Special Operations Command Central Multi-Method Assessment of the Islamic State of Iraq and the Levant

The following multi-method assessment of the Islamic State of Iraq and the Levant (ISIL) was commissioned in the summer of 2014 by MG Michael Nagata, Commander, SOCCENT and written by “an unofficial brain trust outside the traditional realms of expertise within the Pentagon, State Department and intelligence agencies” in an effort to understand the psychology of ISIL and its supporters.  The assessment was the subject of an article by the New York Times’ Eric Schmitt in late December 2014.  A “Subject Matter Expert Elicitation Summary” of the assessment from January 2015 is also available.


Special Operations Command Central (SOCCENT) Strategic Multilayer Assessment (SMA)

  • 217 pages
  • December 2014
  • 6.1 MB


Early in 2014, as it became clear that the rise of the so-­called “Islamic State” was becoming a significant menace to Regional Stability and US Interests, SOCCENT began a dialogue with Dr. Hriar Cabayan and his co-workers regarding a topic that has been at the core of the struggle against Violent Extremism. That question has been, and remains today, a perplexing one for those of us from Western cultures and societies: “What precisely are we contesting, and what is it that fuels the adversary’s power?”

In accordance with the age old dictum that, “before one can solve a problem, one must first seek to understand it,” I would argue that we in the West, and indeed most who were not born and raised within the Islamic world, have struggled to meet the test of the second part of that adage.

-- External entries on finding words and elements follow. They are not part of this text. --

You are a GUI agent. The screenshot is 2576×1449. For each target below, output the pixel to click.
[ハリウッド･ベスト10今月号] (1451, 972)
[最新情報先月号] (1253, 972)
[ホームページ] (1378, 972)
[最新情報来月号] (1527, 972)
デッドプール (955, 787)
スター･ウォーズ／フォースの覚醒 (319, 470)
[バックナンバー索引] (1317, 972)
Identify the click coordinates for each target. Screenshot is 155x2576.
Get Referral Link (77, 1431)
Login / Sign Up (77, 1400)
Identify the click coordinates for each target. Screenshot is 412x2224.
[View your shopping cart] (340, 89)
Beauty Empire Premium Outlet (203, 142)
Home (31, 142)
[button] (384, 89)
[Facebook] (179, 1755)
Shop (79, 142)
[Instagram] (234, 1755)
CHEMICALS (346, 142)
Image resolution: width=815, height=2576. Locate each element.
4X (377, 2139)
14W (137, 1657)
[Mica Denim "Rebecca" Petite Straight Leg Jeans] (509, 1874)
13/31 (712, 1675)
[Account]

As a veteran of Special Operations and Counter-Terrorism activities against Violent Extremism, this weakness in our comprehension has been a source of constant worry for myself and my colleagues. Too often, it has hindered my own efforts to plan operations, anticipate events, predict outcomes, or evaluate risks. While I would certainly argue that we have achieved some important successes over the years, honesty requires me to acknowledge that I have never been able to achieve all that I had hoped for.

Why? Is it an absence of skill? A lack of coordination or resources? A failure of imagination (as the 9/11 Commission famously reported after the events of 2001)? Those that know me might argue that I am guilty of all of them in some measure. Yet I have watched comrades and colleagues from across the Military, Diplomatic, Civilian, and Intelligence domains, from many different countries, have the same difficulties.

I believe that we do not yet fully comprehend that which we are contesting. And, in the case of the Islamic State (or al-­Dawlah al-Islamīyah fī al-­ʻIrāq wa-­al-Shām; which creates the Arabic Acronym-­ DA’ISH), we have a Violent Extremist foe that I believe is unlike any other we have contested. Whatever strengths al-­Qaeda has been able to demonstrate, in all its various forms from North Africa to Pakistan, in its contest with the International Community, DA’ISH is the most effective, most inspirational, and most powerful manifestation of Violent Extremism we have ever seen.

And, among all its various strengths, the one that has increasingly demanded attention has been the “intangible” power of DA’ISH—its ability to persuade, its ability to inspire, its ability to attract young men and women from across the globe, and its ability to create an image of unstoppable power and spiritual passion and commitment. While we can and certainly are mustering physical, financial, and other forms of “tangible” power and resources to effectively contest what DA’ISH is and what it strives for, where I would argue we are demonstrating significant weakness and vulnerability is in adequately confronting the “intangible” power of this enemy.

The contents of this paper reflect some of the work that Dr. Cabayan and his colleagues are doing to help us understand and comprehend this “intangible power” across a unique enterprise of academicians, scientists, policy intellectuals, current and former Foreign Service, military, and intelligence professionals. Most importantly, their efforts to improve our comprehension will enable us to adjust our efforts, our operations, our investments, and our risk-­‐calculations to more effectively contest it and the organization that wields it. I am grateful for their tireless work in this regard, and I commend it to the reader.

We face a terrible foe, and one that the world must defeat. To do so, we must be mindful of the need to understand him. And in the case of DA’ISH, we must come to understand the intangible power that he wields. Only then, can we truly begin unraveling the 21st Century Gordian Knot he has created against us.